What looked like an opening for negotiations last year passed as Iran plunged into domestic turmoil following disputed presidential elections. Then, in January, the Obama administration turned its focus toward ever more punitive economic sanctions while Iran continues a nuclear program that can give it the capability to make weapons.

U.S. officials insist that sanctions are another form of engagement and meant to persuade Iran to change course, but it appears that the Iranians -- Ahmadinejad said this week that "the logic that they can persuade us to negotiate through sanctions is just a failure" -- view the matter differently.

"Sanctions were never supposed to become an end in themselves but unfortunately they can easily became so, because they are something we know how to do," Limbert said. "Changing relations with Iran is much harder [than imposing sanctions] -- particularly if the other side is not going to be very cooperative."

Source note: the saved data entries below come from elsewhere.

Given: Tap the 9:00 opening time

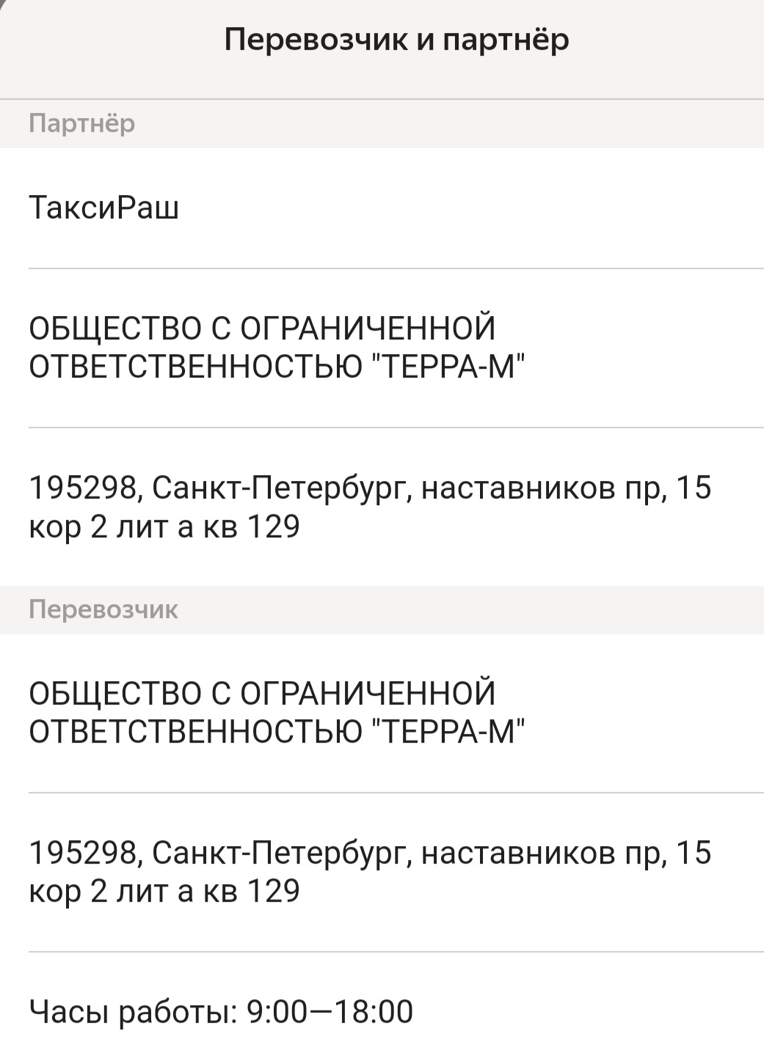Looking at the screenshot, I should tap(277, 1012).
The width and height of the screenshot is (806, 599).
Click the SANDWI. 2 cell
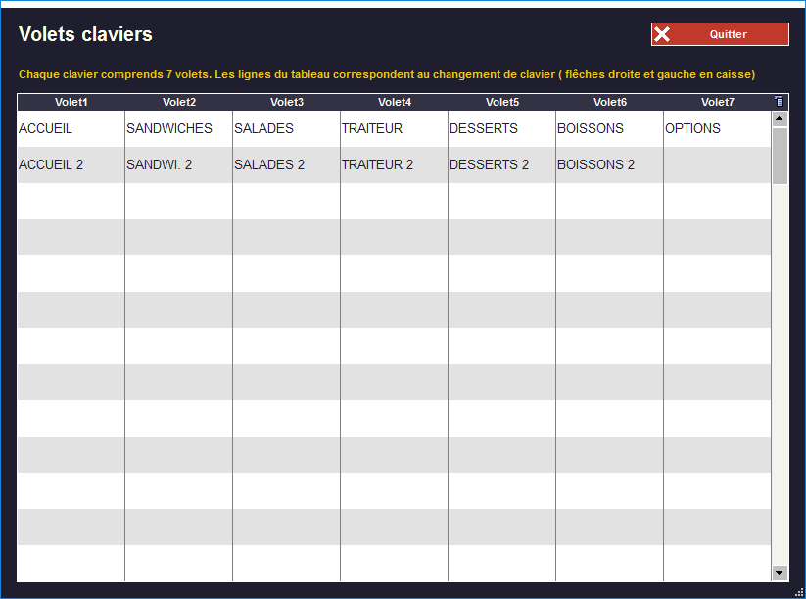coord(178,164)
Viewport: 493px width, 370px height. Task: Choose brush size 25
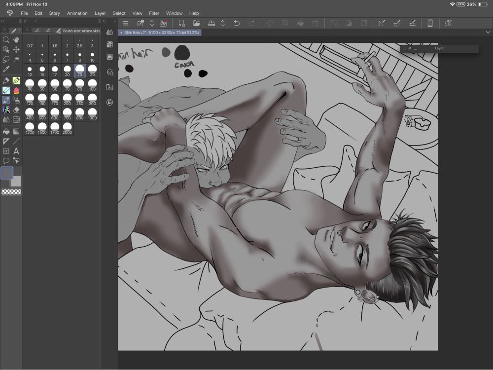80,71
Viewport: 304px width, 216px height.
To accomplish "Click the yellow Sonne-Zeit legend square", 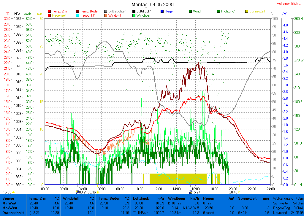I will (x=247, y=11).
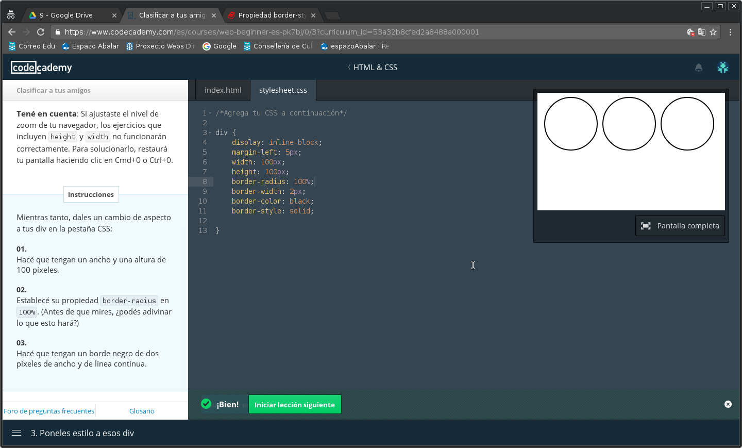Open the notifications bell icon
742x448 pixels.
coord(699,68)
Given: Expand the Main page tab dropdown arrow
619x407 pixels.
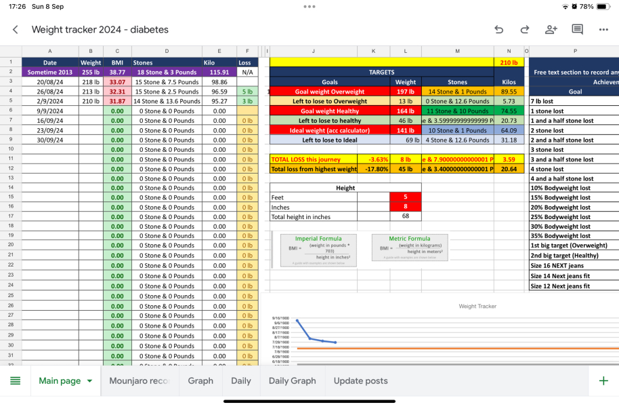Looking at the screenshot, I should (x=89, y=381).
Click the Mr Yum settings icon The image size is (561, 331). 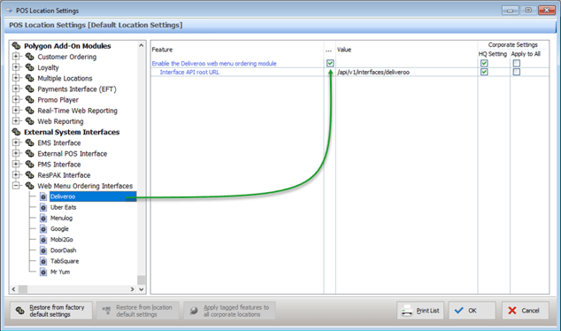pyautogui.click(x=43, y=272)
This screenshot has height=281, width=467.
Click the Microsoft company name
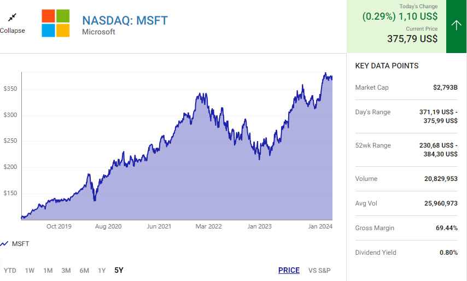click(x=98, y=32)
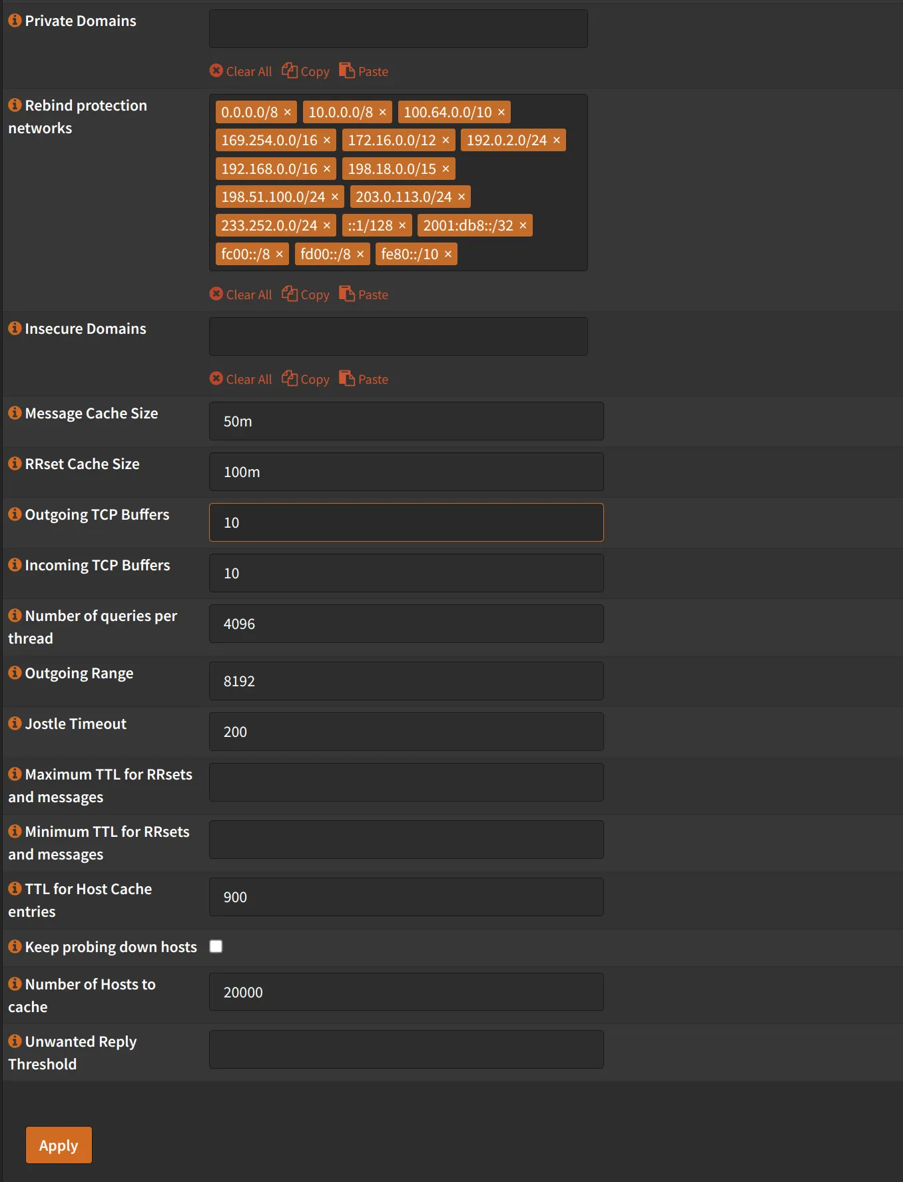Remove the 10.0.0.0/8 rebind network tag
Viewport: 903px width, 1182px height.
tap(383, 113)
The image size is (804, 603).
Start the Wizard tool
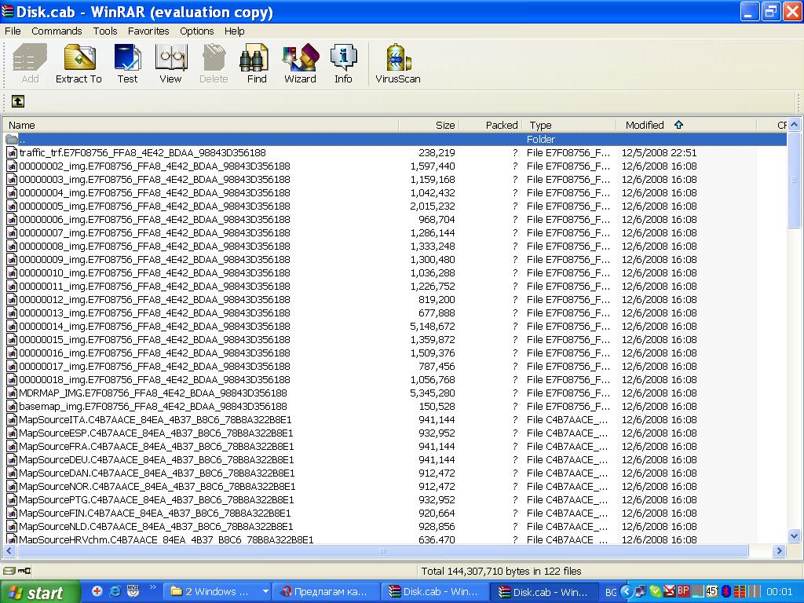pos(300,64)
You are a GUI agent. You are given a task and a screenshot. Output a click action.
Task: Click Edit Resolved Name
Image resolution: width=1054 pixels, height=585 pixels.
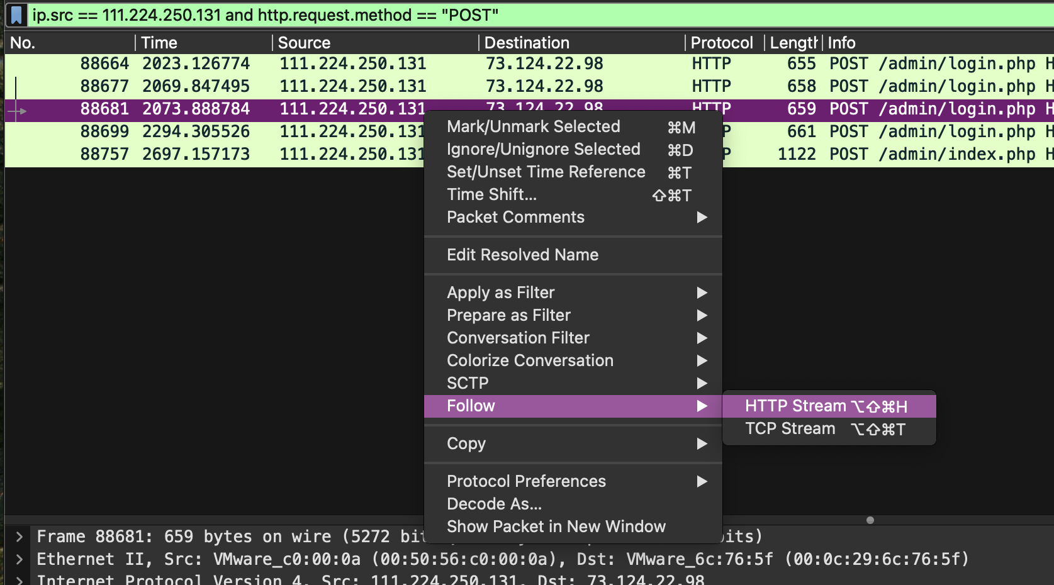pyautogui.click(x=522, y=255)
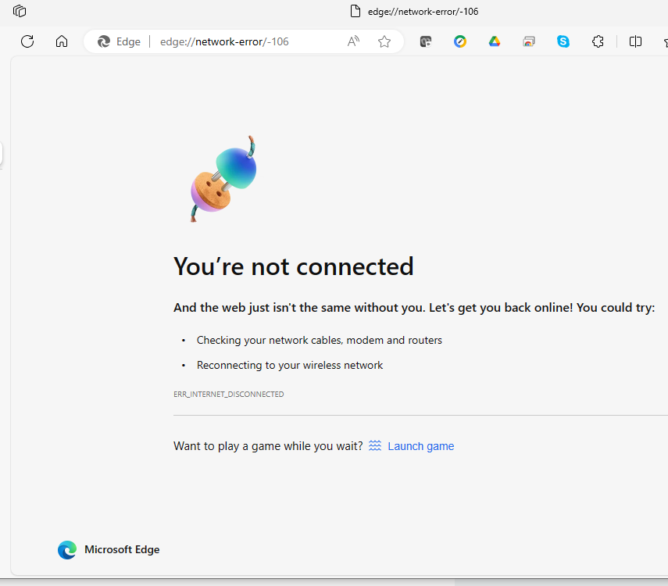Click the wave icon beside Launch game
This screenshot has width=668, height=586.
coord(375,446)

Trita Parsi, a scholar at the Woodrow Wilson Center who is writing a book about the Obama's administration's Iran diplomacy, faults both Washington and Tehran for the current impasse. While internal Iranian politics are a major factor, he says, the Obama administration has not shown enough patience and should have responded with more enthusiasm to an Iranian-Turkish-Brazilian plan to allow Iran to send out large quantities of its low-enriched uranium -- a variant of the original U.S. proposal but one that had lost much of its attraction as Iran's uranium stockpile grew.

Limbert, who has also served in a host of difficult posts from Algeria to Sudan to post-U.S. invasion Iraq, was pessimistic when asked if he believed he would ever get to return to Iran.

"To be honest, I don't think so ... I'd love to go back. If I could, I'd go back in a heartbeat," Limbert, 67, said.

He said his advice to his successor, Philo Dibble, another State Department veteran who oversaw the Iran file during the first term of George W. Bush, is to "keep at it ... whatever you can do to keep some rationality in the policy."

Noting that Iran is asking for more talks this September with the United States and its European partners, Limbert said, "If you can get people at least exchanging letters in a professional way, given what's gone on for the last 30 years, that's a form of progress."